The play The Return to Morality tracks the consequences of the publication of a book called The Return to Morality. The book, a diatribe against liberal causes which proposes extreme solutions to contemporary social problems, was written by a liberal democrat and intended as a satire. However, it is published and sold as non-fiction, and it comes to serve as the justification for acts of extremism perpetrated by supporters of the book's supposed principles. "The Return to Morality is about a liberal who behaves very badly, and makes all the mistakes that lead to his own downfall."

The Return to Morality is not the first play of Pachino's that has tread into controversial territory. "I had an experience with my play Theodora: an Unauthorized Biography where the Chicago Tribune critic said I was "male bashing" because the historians who get lambasted are all men. But that critic overlooked the fact that until the 1900s all the historians were men, and I was simply HISTORIAN bashing. The woman historian in the play got her hits as well, but the critic neglected to see that because the play supported a feminist agenda."

While its plot is at the junction of the worlds of politics and media, The Return to Morality is also a play about the consequences of relinquishing personal responsibility. Pachino says, "It's really about the choices we make, and our motivations. Every choice Arthur Kellogg makes has consequences. Arthur takes the advice of all of the wrong people, a makeup artist over his wife, for instance. And he is naive enough to believe that he can control the portrayal of the book, and himself, in the American media."

The Return to Morality is a fast-paced play with dialogue that crackles with sharp exchanges and dead-on satire. Its characters are smart people who lose sight of what's important. And like Lebensraum, The Return to Morality manages to be simultaneously a reflection of our values and a very funny cautionary tale. "I'm a little of everyone in my plays, " Pachino says. "To me writing is a lot like extended improvisation on paper for one actor -- me, the writer."
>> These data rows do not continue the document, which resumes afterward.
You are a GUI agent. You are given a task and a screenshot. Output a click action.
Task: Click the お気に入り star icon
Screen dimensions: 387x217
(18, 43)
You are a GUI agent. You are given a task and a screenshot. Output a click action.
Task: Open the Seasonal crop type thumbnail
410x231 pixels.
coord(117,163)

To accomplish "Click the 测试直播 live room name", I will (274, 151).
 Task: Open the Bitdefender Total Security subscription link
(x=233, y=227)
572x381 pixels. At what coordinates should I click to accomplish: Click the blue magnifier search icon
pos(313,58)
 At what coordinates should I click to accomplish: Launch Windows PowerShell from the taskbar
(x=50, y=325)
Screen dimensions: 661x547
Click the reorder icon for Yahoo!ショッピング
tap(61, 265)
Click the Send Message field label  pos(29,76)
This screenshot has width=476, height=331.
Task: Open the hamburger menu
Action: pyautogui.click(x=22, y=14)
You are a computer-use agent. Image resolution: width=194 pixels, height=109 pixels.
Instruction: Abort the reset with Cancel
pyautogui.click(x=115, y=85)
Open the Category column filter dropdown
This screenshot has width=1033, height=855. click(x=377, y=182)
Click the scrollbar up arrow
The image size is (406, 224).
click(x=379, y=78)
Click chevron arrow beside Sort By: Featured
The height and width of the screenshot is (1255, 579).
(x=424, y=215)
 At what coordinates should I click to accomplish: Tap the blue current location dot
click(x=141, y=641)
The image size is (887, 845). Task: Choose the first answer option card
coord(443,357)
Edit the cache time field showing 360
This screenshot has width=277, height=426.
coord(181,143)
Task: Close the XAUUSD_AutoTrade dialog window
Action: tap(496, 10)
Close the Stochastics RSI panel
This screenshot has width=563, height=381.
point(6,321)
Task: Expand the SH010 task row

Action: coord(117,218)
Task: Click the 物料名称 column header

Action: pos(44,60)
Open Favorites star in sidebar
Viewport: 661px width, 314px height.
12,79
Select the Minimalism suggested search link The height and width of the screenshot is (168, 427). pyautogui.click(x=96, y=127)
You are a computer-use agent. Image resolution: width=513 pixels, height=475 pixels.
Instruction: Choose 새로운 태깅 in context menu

--Larry Loebell, Literary Manager


The story behind The Return to Morality is a political hoax called Report from Iron Mountain. Written in 1967, it was a best selling "secret report" which made the claim that a permanent peace at the end of the cold war would threaten our nation's economic system. According to the publisher's web site, "Although finally identified as an anti-militarist hoax by writer/editor Leonard Lewin, who conceived and launched Report from Iron Mountain with a consortium of peace movement intellectuals including future Nation editors Victor Navasky, and Richard Lingeman, novelist E.L. Doctrow, and economist John Kenneth Galbraith, Iron Mountain has taken on a life of it's own," including bootlegged printings. It is now a "bible" of the militias of the radical right, is sold on the White Citizen Militias web site, and is defended as authentic by conspiracy theorist Mark Lane and others.